§ **Provided passage**:
A new study from the University of Glasgow used artificial intelligence (AI) to viral genomes. Most emerging infectious diseases affecting humans (like COVID-19) are zoonotic – caused by viruses originating from other animal species. Identifying high-risk viruses earlier can improve research and surveillance priorities.
A study publishing in PLOS Biology by Nardus Mollentze, Simon Babayan, and Daniel Streicker at University of Glasgow, United Kingdom, suggests that artificial intelligence using viral genomes may predict the likelihood that any animal-infecting virus will infect humans, given biologically relevant exposure.
Identifying zoonotic diseases prior to emergence is a major challenge because only a small minority of the estimated 1.67 million animal viruses are able to infect humans. To develop machine learning models using viral genome sequences, the researchers first compiled a dataset of 861 virus species from 36 families.
They then built machine learning models, which assigned a probability of human infection based on patterns in virus genomes. The authors then applied the best-performing model to analyze patterns in the predicted zoonotic potential of additional virus genomes sampled from a range of species.

§ **Exercises to complete**:
(1) In the article on predicting zoonotic viruses, how many virus species did the researchers compile for their dataset, and from how many families?
(2) Translate this sentence from the article on predicting zoonotic viruses into Spanish: "They then built machine learning models, which assigned a probability of human infection based on patterns in virus genomes."
(3) Carry on the article about using AI to predict zoonotic viruses, starting right after its final sentence.
The data that comes next is separate material, unrelated to the article on predicting zoonotic viruses.

§ **Saved entries**:

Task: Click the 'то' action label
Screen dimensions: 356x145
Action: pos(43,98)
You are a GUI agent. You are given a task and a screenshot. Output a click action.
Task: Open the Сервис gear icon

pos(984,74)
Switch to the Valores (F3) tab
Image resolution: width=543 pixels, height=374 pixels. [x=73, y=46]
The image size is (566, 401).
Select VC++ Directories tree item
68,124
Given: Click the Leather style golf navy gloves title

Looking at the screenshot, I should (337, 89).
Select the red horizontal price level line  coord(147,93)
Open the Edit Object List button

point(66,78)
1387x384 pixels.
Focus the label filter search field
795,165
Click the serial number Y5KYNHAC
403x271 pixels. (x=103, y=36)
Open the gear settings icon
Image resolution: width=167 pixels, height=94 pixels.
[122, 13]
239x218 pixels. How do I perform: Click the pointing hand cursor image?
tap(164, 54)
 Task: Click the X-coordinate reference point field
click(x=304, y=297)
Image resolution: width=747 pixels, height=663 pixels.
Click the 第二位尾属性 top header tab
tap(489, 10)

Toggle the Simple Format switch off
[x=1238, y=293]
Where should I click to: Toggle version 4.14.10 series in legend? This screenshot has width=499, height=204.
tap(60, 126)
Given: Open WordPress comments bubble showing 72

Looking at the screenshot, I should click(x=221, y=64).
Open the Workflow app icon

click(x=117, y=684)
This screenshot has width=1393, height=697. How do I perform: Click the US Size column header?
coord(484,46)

§ **Answer section**:
(1) 861 virus species from 36 families.

(2) Luego construyeron modelos de aprendizaje automático, que asignaban una probabilidad de infección humana basándose en patrones de los genomas virales.

(3)
The researchers found that viral genomes may have generalizable features that are independent of virus taxonomic relationships and may preadapt viruses to infect humans. They were able to develop machine learning models capable of identifying candidate zoonoses using viral genomes.
These models have limitations, as computer models are only a preliminary step to identifying zoonotic viruses with potential to infect humans. Viruses flagged by the models will require confirmatory laboratory testing before pursuing major additional research investments.
Further, while these models predict whether viruses might be able to infect humans, the ability to infect is just one part of broader zoonotic risk, which is also influenced by the virus’ virulence in humans, ability to transmit between humans, and the ecological conditions at the time of human exposure.